* _WORK REQUEST_:
Would you please return the lines of the entries below starting at the line that has "Where should I click to: Click" and ending at the line that has "Click the Eggs", both included, exactly as they are?

* _GIVEN RECORDS_:
--------------------

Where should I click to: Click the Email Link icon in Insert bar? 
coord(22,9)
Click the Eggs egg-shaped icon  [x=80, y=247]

--------------------

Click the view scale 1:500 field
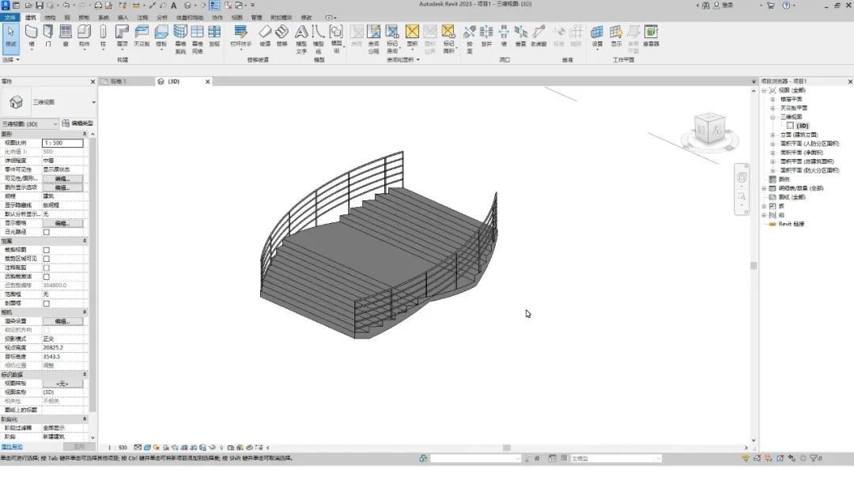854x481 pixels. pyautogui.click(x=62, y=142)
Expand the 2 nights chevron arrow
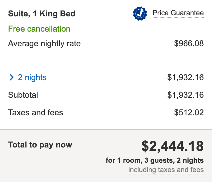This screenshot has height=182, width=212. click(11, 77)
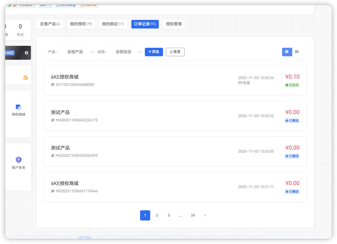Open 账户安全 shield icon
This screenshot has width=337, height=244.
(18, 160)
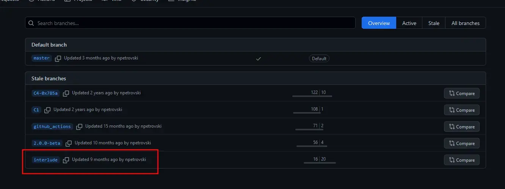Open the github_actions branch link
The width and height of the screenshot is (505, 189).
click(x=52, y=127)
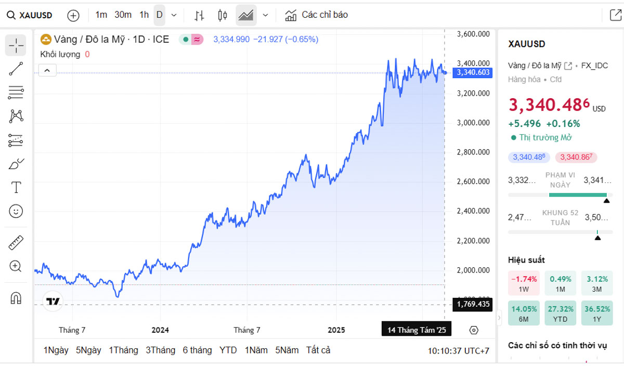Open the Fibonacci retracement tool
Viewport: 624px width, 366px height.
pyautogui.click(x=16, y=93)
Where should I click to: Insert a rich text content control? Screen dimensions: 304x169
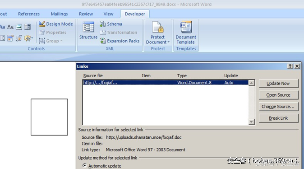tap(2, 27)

--------------------

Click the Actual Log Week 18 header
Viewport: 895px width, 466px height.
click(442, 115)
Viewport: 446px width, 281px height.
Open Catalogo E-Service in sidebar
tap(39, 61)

--------------------

* _WRITTEN ANSWER_:
Where should I click to: Click the Email Link icon in Insert bar? 
coord(22,9)
Click the Eggs egg-shaped icon  [x=80, y=247]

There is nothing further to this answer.